Il est connu, et cela d’un commun accord, que la première référence à Melchisédech (j’adopterai cette orthographe face à la multitude de façons différentes) est citée dans la lettre (ou épître) aux Hébreux attribuée le plus souvent à l’apôtre Paul (car elle ne comporte pas officiellement de nom d’auteur), mais cette thèse paulinienne ne supporte pas plusieurs contradictions ; en règle générale on considère maintenant qu’elle a pu être écrite sur les instructions de Paul. La plus ancienne version que l’on en possède date d’environ l’an 200 après l’anno domini ; elle s’adresse aux Judéos-Chrétiens c’est-à-dire aux Chrétiens issus du Judaïsme. Et n’oublions pas également le psaume 110.

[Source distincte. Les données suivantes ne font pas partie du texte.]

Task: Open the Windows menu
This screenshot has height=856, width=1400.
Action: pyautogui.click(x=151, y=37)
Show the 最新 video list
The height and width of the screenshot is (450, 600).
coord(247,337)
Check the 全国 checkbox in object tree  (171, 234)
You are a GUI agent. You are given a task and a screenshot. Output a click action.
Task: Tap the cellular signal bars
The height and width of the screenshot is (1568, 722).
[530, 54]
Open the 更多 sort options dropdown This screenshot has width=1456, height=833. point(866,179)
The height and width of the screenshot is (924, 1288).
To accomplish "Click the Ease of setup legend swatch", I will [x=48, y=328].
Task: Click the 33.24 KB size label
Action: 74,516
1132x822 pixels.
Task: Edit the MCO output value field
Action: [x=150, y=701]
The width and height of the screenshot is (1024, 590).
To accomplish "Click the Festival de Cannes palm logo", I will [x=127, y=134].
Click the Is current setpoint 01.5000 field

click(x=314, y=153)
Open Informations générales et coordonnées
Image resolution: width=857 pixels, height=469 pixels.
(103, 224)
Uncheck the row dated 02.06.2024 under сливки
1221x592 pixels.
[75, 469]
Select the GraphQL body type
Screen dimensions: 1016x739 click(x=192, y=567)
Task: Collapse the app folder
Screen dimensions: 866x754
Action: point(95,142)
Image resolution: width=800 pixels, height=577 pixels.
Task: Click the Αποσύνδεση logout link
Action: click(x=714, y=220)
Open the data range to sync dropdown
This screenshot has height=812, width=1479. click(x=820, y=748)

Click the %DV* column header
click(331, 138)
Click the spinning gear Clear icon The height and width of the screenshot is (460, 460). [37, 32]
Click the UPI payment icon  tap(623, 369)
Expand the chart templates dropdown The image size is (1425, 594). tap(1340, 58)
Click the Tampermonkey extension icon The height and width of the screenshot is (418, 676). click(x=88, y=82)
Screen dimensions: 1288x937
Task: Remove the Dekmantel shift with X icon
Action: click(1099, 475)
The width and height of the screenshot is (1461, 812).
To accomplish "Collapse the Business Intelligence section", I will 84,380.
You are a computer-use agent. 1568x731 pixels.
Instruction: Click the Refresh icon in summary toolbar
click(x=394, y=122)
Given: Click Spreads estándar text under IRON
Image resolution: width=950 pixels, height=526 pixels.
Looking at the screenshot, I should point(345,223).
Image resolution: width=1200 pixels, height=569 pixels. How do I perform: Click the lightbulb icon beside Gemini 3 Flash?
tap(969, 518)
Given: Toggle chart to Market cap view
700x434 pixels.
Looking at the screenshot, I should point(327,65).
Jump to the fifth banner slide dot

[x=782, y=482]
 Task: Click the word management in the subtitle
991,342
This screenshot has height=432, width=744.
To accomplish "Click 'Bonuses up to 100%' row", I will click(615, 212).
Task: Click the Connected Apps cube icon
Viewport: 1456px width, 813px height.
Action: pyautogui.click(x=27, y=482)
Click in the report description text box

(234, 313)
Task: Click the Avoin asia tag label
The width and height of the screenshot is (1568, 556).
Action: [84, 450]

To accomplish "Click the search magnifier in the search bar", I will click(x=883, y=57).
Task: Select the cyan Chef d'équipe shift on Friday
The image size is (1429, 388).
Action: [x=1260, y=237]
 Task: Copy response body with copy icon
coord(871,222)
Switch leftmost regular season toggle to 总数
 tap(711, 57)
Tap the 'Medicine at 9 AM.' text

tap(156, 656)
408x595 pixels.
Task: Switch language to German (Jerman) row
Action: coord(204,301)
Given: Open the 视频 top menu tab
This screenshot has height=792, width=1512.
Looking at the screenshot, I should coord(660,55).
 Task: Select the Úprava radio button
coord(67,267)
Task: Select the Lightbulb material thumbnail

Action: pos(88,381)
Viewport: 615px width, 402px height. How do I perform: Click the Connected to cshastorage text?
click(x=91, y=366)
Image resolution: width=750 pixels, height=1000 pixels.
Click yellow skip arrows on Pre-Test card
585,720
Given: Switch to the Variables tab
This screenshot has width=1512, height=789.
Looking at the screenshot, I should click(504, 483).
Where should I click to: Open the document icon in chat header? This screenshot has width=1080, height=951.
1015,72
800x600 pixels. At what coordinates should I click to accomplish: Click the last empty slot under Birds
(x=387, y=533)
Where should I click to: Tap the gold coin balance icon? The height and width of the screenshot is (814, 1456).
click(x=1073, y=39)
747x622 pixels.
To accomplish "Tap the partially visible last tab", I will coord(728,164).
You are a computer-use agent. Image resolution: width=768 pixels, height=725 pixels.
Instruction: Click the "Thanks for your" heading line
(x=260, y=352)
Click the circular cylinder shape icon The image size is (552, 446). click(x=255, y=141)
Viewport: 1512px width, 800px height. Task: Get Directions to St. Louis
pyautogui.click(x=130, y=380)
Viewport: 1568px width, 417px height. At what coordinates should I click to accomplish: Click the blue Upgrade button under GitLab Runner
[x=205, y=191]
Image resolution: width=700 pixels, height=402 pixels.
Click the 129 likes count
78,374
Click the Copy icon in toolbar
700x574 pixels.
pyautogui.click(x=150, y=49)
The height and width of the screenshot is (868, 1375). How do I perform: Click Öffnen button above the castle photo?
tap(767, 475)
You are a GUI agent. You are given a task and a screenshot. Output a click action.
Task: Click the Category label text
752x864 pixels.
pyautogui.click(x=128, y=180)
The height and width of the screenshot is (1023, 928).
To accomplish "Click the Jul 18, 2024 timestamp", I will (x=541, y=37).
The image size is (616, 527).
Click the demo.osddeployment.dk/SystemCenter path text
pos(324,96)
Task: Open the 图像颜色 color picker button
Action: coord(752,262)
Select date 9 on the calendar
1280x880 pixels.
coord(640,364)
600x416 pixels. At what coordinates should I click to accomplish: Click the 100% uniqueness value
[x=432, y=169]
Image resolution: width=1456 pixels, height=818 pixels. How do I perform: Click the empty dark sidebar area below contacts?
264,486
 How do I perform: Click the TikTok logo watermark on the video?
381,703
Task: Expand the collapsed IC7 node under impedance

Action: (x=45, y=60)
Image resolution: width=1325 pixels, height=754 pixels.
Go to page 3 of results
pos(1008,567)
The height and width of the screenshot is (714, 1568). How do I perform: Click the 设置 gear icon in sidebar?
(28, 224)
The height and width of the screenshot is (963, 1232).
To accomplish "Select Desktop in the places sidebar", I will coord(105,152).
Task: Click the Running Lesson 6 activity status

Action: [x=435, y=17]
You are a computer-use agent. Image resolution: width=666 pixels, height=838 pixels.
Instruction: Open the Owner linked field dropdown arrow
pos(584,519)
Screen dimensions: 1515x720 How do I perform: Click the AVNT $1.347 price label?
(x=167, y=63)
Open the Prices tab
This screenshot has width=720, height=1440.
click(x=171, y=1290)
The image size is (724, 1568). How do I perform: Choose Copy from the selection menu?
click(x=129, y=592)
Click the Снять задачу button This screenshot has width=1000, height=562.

La première référence ? Et bien non ! Car l’épitre aux hébreux est la copie d’un passage du Livre de la Genèse chapitre 14 versets 18, 19 et 20 :

Melchisédec, roi de Salem, fit apporter du pain et du vin. Il était prêtre du Dieu Très haut. Il bénit Abram, en disant  : Béni soit Abram  par le Dieu Très Haut, créateur des cieux et de la terre ! Et béni soit le Dieu Très Haut , qui a livré tes ennemis entre tes mains !. Alors Abram lui donna la dîme de tout.

Nous savons que ce texte est forcément beaucoup plus ancien que l'épître dite de Paul puisque le Livre de la Genèse a pour origine les textes de la Torah largement antérieurs (entre le VIII et II ièmes siècles avant JC) à l’année que nous appelons par convention anno domini, et qu’ils sont eux-mêmes issus de traditions orales encore plus anciennes ! Nous avons donc ainsi la preuve de la très ancienneté du personnage (personnage historique ? fonction ? entité ? collège initiatique ?) et cela bien avant la Chrétienté …Il est à remarquer que Abram conserve alors son ancien nom, celui qu’il avait avant, à l’âge de 99 ans de recevoir de Dieu celui d’Abraham, marque de son alliance perpétuelle.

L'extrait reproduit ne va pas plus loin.